But looking at the intermediate value, the encoding is producing a 64-bit floating point representation [203, 64, 77, 189, 112, 163, 215, 10, 61].

So far, all is good. The problem starts when I post my raw data to my back-end and that does the serialization. That has been told the type up-front and encodes the input as a 32-bit floating point number -> [202, 66, 109, 235, 133]. That should be fine, and when decoding on the back-end, I get the exact value back.

However, when decoding using this library like decode([202, 66, 109, 235, 133]) what I actually get is 59.47999954223633.

I believe this is a bug because the library can safely round-trip floating point numbers without a loss of precision so it seems like there is an issue in the handling of the 32-bit msgpack representation of this number.

ThetaSinner avatar May 19 '23 11:05 ThetaSinner

I think this library behaves correctly, you see the precision loss of the float64 ⇒ float32 conversion.

> 59.48.toFixed(50)
"59.47999999999999687361196265555918216705322265625000"
> Math.fround(59.48).toFixed(50)
"59.47999954223632812500000000000000000000000000000000"
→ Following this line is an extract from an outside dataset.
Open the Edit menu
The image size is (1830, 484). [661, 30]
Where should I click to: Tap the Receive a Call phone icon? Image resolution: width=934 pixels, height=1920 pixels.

BerndAmend avatar Jun 02 '23 06:06 BerndAmend

I see what you're saying with the conversion but I really need encoding/decoding to round trip correctly so that would suggest to me that the toFixed isn't appropriate. I would prefer to have the exact value unpacked into a JavaScript number, i.e. 64-bit value. The library already encodes that way anyway because it's not working off a schema. At least in that case users of multiple msgpack libraries (in my case, this one and rmp-serde for Rust) would run into clashes between their backend and frontend. So this library encodes as 64-bit, the backend is strictly expecting 32-bit, that will fail, then the user is naturally pushed over to using 64-bit floats in their backend schema. That doesn't restrict users who aren't using a JavaScript frontend and the problem is made much more obvious to those who are

ThetaSinner avatar Jun 06 '23 16:06 ThetaSinner

This is a typical IEEE 754 rounding error. In short, there's no way to precisely represent the float number 59.48 in 32-bit binary form. The closest floating point number that can be represented is 59.47999954223633.